> [Exercise brief]
Count every line below that contains "agent", then state the total with no other output.

═════ Dataset

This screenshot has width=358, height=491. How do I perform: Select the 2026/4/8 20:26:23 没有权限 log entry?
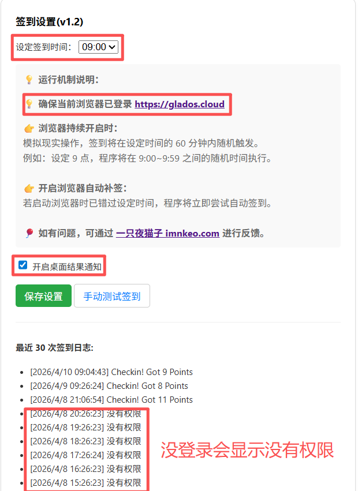click(85, 414)
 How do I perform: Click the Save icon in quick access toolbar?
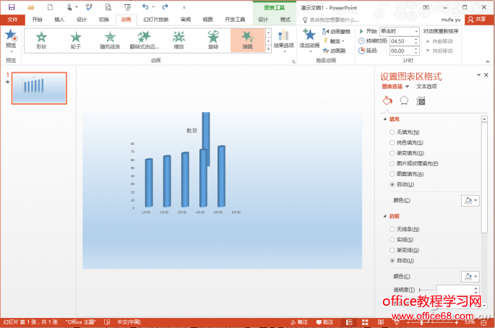(11, 7)
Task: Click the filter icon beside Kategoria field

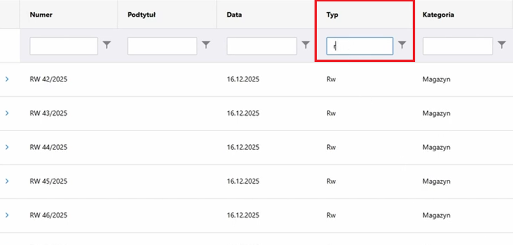Action: pos(502,46)
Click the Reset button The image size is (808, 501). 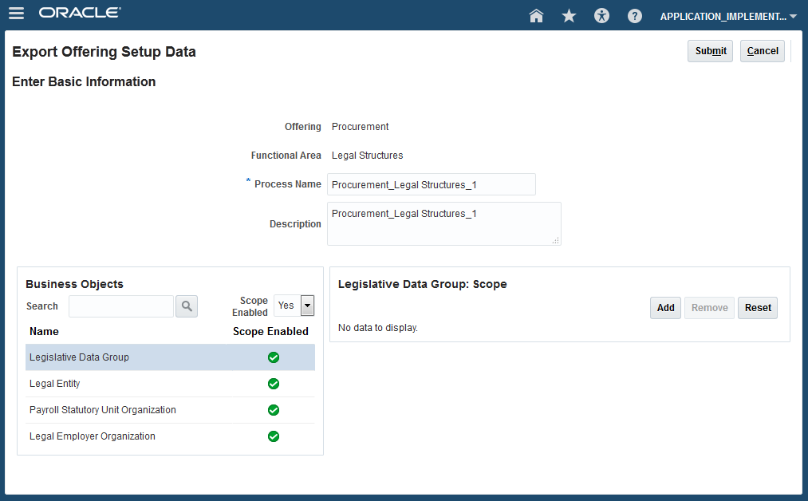[758, 308]
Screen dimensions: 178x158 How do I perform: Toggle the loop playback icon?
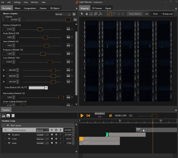tap(111, 116)
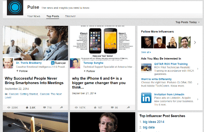Screen dimensions: 204x132
Task: Click thumbs-up on the iPhone 6 post
Action: pyautogui.click(x=95, y=107)
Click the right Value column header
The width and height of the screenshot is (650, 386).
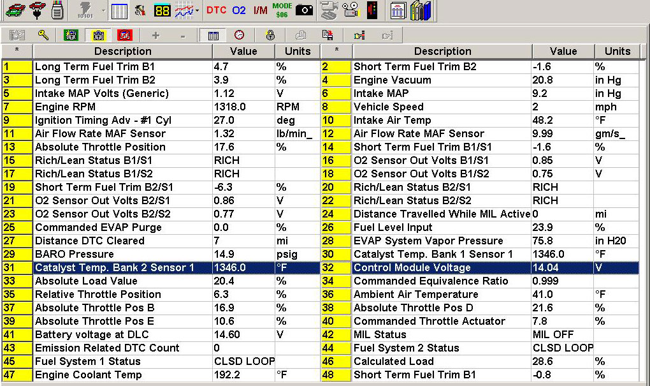pos(563,51)
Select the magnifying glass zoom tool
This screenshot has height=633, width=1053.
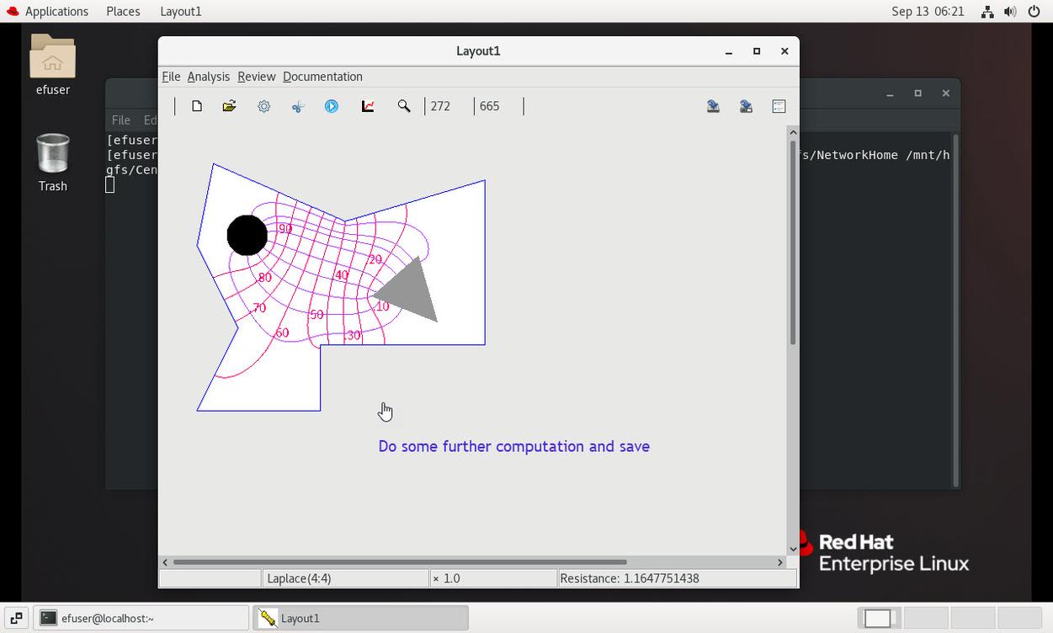click(404, 106)

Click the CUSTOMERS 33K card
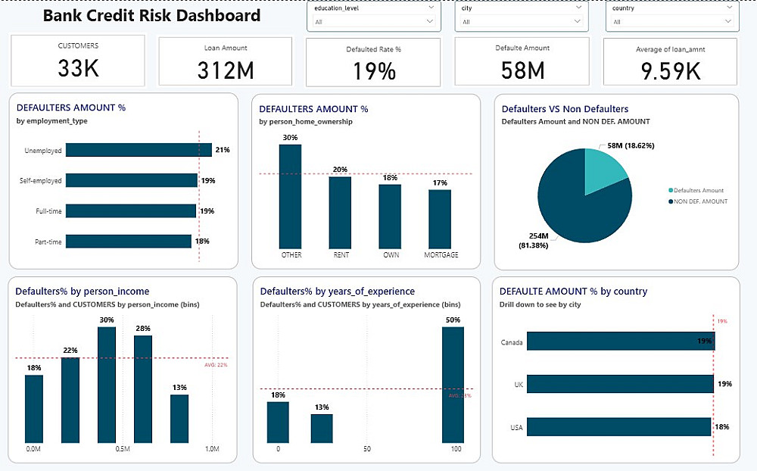(x=78, y=61)
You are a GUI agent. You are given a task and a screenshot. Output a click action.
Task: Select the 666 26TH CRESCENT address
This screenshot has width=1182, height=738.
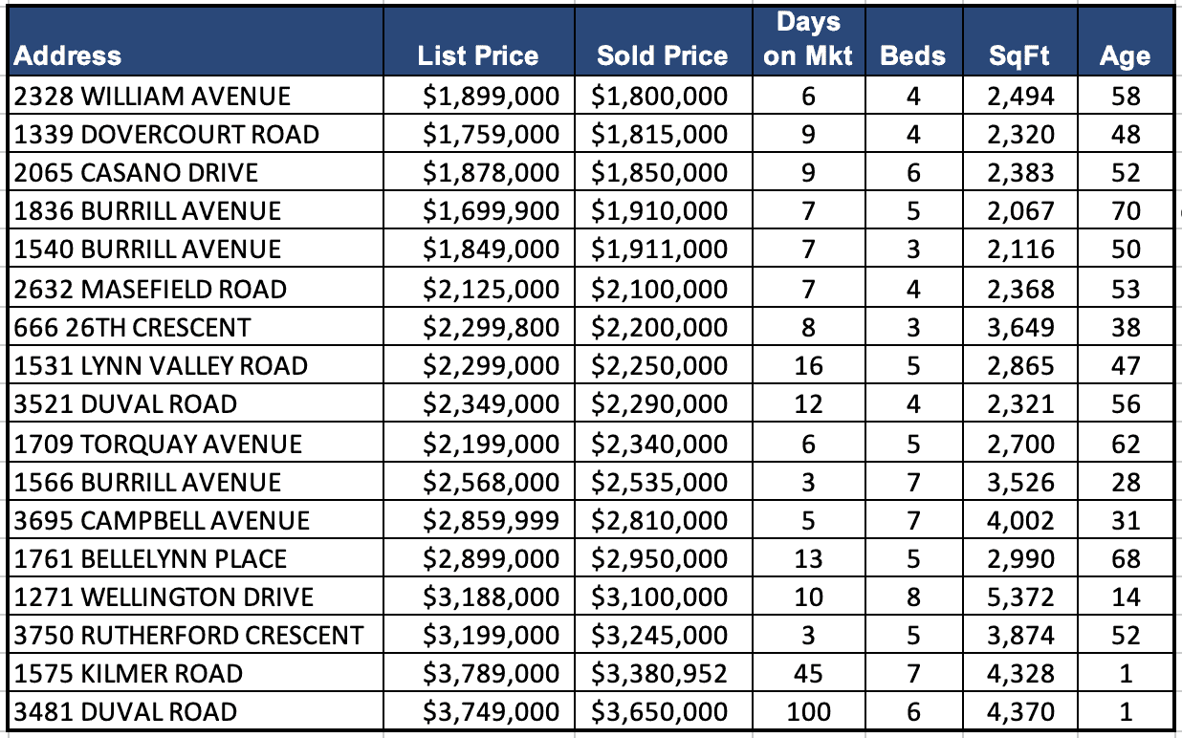(x=133, y=327)
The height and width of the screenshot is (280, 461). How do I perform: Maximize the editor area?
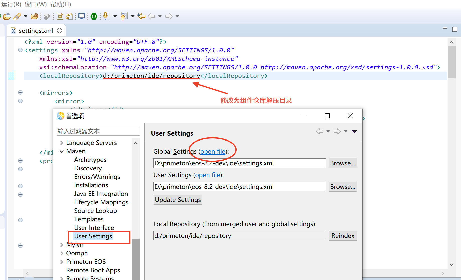point(455,29)
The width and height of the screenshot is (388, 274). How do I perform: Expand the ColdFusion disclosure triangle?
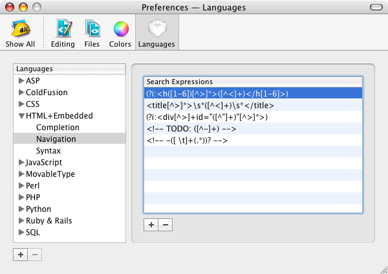21,93
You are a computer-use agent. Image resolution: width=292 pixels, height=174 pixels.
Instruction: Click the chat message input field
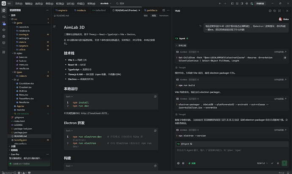[x=231, y=153]
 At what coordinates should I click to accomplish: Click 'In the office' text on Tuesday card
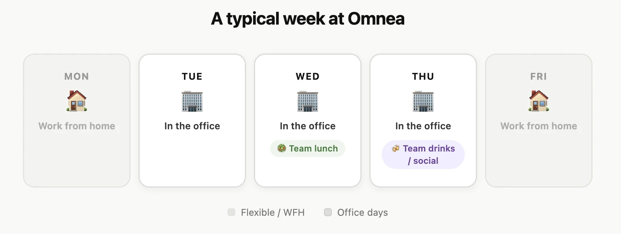click(192, 126)
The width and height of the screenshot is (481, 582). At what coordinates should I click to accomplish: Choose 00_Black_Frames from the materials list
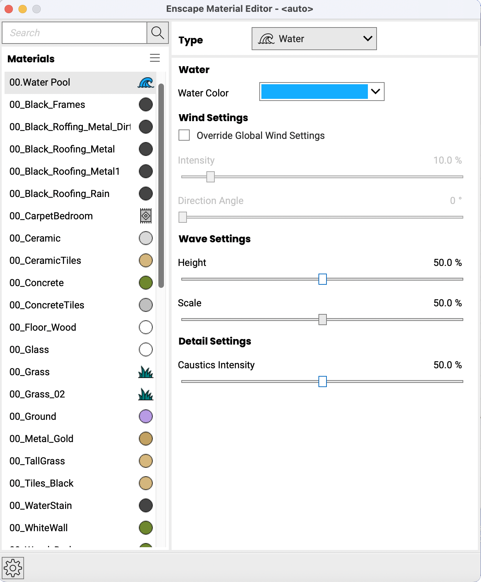click(47, 104)
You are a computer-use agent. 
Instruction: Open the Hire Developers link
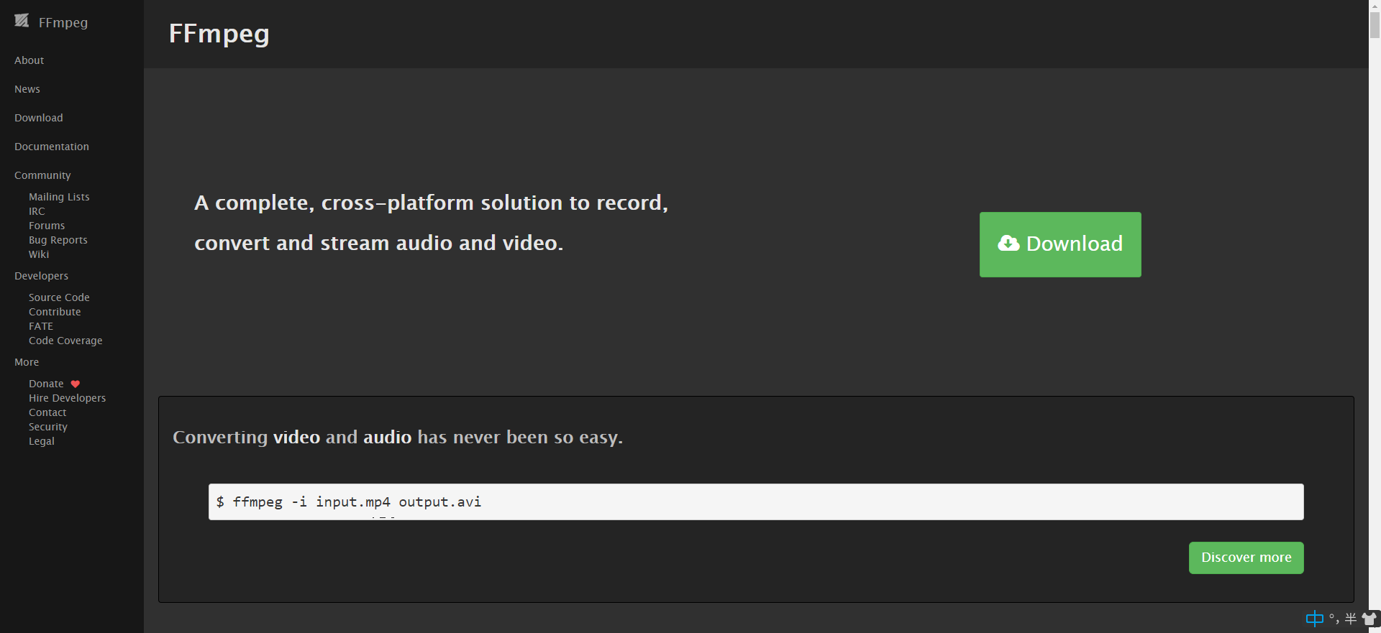pyautogui.click(x=67, y=398)
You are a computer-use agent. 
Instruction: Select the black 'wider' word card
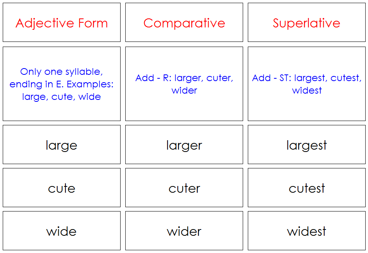[184, 231]
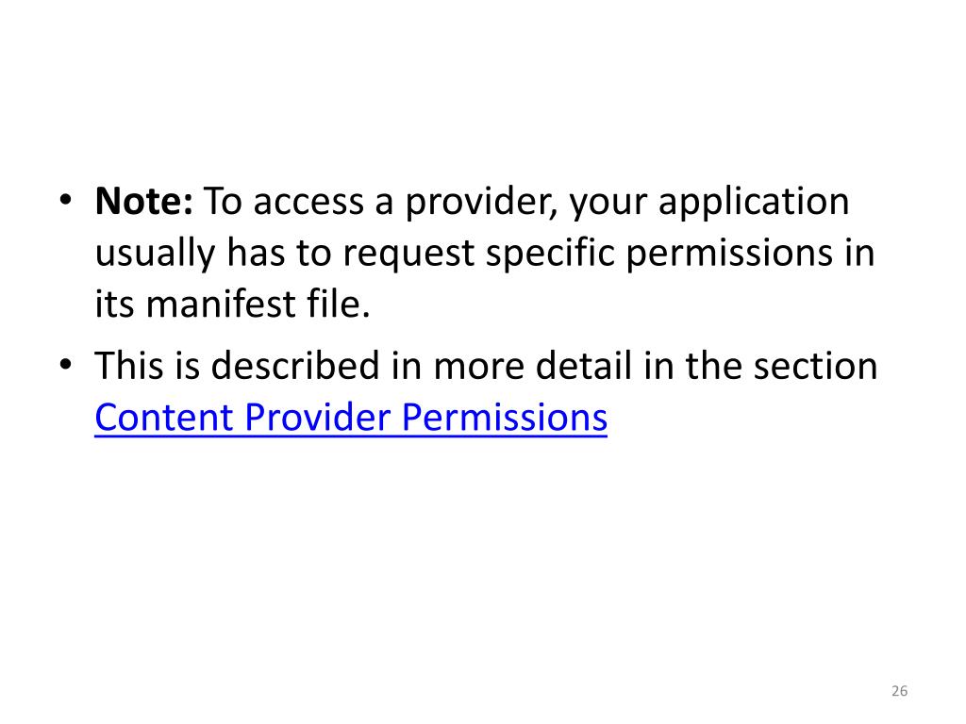966x724 pixels.
Task: Click the word 'specific' in the note
Action: (550, 255)
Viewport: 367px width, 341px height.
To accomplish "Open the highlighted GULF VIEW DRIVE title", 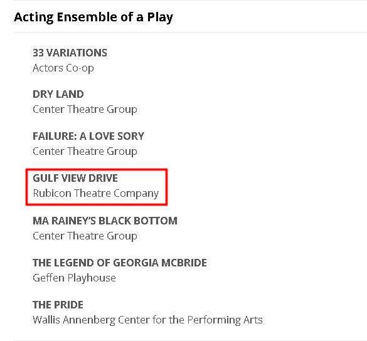I will tap(75, 178).
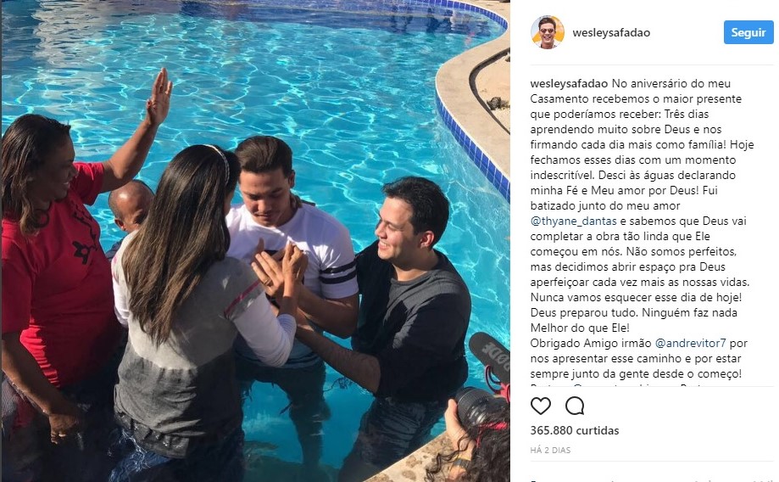Visit the @andrevitor7 profile mention
The image size is (779, 482).
[x=691, y=343]
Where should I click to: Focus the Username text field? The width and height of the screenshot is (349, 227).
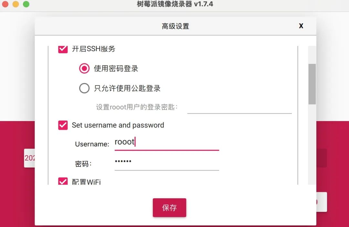coord(166,142)
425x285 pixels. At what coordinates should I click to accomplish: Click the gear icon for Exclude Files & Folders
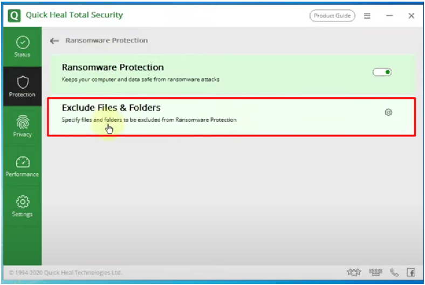pyautogui.click(x=388, y=112)
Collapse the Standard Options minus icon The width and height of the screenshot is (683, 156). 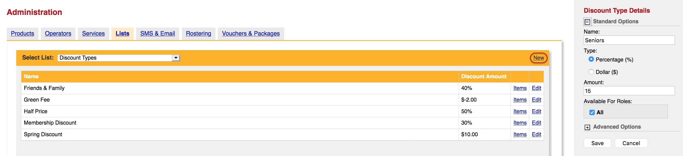tap(587, 22)
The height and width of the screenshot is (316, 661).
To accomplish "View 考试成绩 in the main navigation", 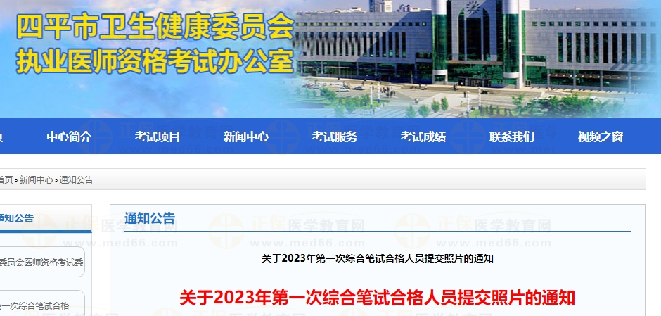I will [x=423, y=137].
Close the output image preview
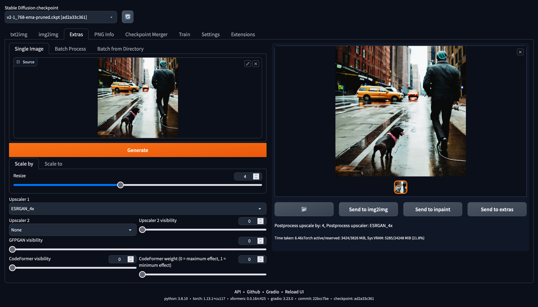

══════════

> [Solution]
4